[Dataset excerpts]

+++

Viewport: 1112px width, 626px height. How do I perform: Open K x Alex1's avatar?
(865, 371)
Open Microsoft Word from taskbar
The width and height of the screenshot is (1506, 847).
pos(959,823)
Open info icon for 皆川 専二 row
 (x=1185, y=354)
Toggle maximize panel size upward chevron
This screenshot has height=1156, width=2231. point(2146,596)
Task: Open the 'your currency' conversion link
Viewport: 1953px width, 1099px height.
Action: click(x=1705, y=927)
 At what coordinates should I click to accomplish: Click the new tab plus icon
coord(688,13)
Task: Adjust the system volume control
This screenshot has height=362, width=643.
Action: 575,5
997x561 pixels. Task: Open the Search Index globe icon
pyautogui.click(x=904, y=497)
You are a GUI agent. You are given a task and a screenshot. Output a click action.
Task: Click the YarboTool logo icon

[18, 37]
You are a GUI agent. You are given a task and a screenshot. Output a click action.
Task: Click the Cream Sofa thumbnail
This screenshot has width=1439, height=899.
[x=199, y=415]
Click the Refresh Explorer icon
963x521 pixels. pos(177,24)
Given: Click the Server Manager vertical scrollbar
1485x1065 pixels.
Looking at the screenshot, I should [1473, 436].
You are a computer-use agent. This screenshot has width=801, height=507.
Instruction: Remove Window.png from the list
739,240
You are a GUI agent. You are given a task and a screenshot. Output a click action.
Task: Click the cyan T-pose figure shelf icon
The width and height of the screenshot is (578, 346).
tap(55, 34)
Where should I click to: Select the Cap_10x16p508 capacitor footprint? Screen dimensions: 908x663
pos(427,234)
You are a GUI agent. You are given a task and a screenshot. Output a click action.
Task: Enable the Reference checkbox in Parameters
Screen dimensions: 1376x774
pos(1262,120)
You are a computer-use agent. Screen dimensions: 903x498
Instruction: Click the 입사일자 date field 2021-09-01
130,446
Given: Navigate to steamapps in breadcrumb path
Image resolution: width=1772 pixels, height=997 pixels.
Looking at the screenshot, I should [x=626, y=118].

+++

Output all the lines above, matching them word for word.

Viewport: 1112px width, 626px height. How do I perform: Open K x Alex1's avatar?
(865, 371)
Open Microsoft Word from taskbar
The width and height of the screenshot is (1506, 847).
pos(959,823)
Open info icon for 皆川 専二 row
 (x=1185, y=354)
Toggle maximize panel size upward chevron
This screenshot has height=1156, width=2231. point(2146,596)
Task: Open the 'your currency' conversion link
Viewport: 1953px width, 1099px height.
Action: click(x=1705, y=927)
 At what coordinates should I click to accomplish: Click the new tab plus icon
coord(688,13)
Task: Adjust the system volume control
This screenshot has height=362, width=643.
Action: 575,5
997x561 pixels. Task: Open the Search Index globe icon
pyautogui.click(x=904, y=497)
You are a GUI agent. You are given a task and a screenshot. Output a click action.
Task: Click the YarboTool logo icon

[18, 37]
You are a GUI agent. You are given a task and a screenshot. Output a click action.
Task: Click the Cream Sofa thumbnail
This screenshot has width=1439, height=899.
[x=199, y=415]
Click the Refresh Explorer icon
963x521 pixels. pos(177,24)
Given: Click the Server Manager vertical scrollbar
1485x1065 pixels.
Looking at the screenshot, I should [1473, 436].
You are a computer-use agent. This screenshot has width=801, height=507.
Instruction: Remove Window.png from the list
739,240
You are a GUI agent. You are given a task and a screenshot. Output a click action.
Task: Click the cyan T-pose figure shelf icon
The width and height of the screenshot is (578, 346).
tap(55, 34)
Where should I click to: Select the Cap_10x16p508 capacitor footprint? Screen dimensions: 908x663
pos(427,234)
You are a GUI agent. You are given a task and a screenshot. Output a click action.
Task: Enable the Reference checkbox in Parameters
Screen dimensions: 1376x774
pos(1262,120)
You are a computer-use agent. Screen dimensions: 903x498
Instruction: Click the 입사일자 date field 2021-09-01
130,446
Given: Navigate to steamapps in breadcrumb path
Image resolution: width=1772 pixels, height=997 pixels.
Looking at the screenshot, I should [x=626, y=118].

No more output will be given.